今すぐスキップで走り出したいような高揚感を抑えながら、二人の横を通り過ぎようとした。そんな時、煌斗の口から、私が今一番言われたくない言葉が発せられたのだ。
「ねえおねえさん、その湿布の“中”には何を隠しているの?」
瞬間、再度悪寒が走る。私が感じたのは殺気だ。煌斗は初めから気づいていた様だ。私の首にある穢疽に。地獄からようやく天国に行けたのに、再び嘲笑されながら奈落の底に突き落とされたような絶望感。逃げても死ぬ。戦っても死ぬ。そんな絶体絶命の中で、必死に生きる術を足りない脳みそで考える。時間にしてたった2秒。そんな短い間で、私の弱い頭が最適解を導き出せるなんて事はなく、出て来たのはなんとも間抜けな嘘であった。
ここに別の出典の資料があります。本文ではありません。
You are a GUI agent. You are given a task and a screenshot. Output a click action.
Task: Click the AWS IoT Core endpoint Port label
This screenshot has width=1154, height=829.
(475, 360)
「や、やだなー。担当のホストに付けられたキスマですよー。あいつダイソン並みの吸引力だからぁ」
いや無理があるー!!土地に影響されすぎだって!!あーもう、なんで付けられてもねえキスマの自慢なんかしなきゃならんのだよ。ふざけんな。恥ずかしくて死にそうだよ。
「へえ、幸せでよかったじゃん」
しかし、どうやら誤魔化せた様である。煌斗から放たれていた殺気も、もう感じなくなった。その横で一緒に聞いていた眞仁はウブならしく、顔を赤らめて私の首を見ない様、必死に目を逸らしていた。フッ愛い奴め。
「じゃ、じゃあ私もう出勤なんで!」
疑われない様、特に用事もない歌舞伎町目指してその場を立ち去った。
「じゃあねー、門限までには帰るんだよー」
ひらひらと手を振る煌斗と頷く様なラフなお辞儀をした眞仁に一礼をして、振り返る事なく立ち去った。ようやく彼らが見えなくなった頃合いで、緊張の糸が緩まり、その場にヘナヘナとしゃがみ込む。
あっっっぶねええええ!!!
まだ心臓バクバク言ってる。死ぬかも知れない時って、人間こうなるんだ。いやでも案外チョロいな。最上位の黄櫨サマでも私の嘘に騙されるなんて馬鹿な奴だ。さて、もうそろそろ帰らねば、門限は19時だか…ら…。
そう思った瞬間、何度目か分からない悪寒で鳥肌がたった。
そしてこう思った。神門煌斗やっぱやべえ…と。以来、私が新宿に近づくことはなかったのである。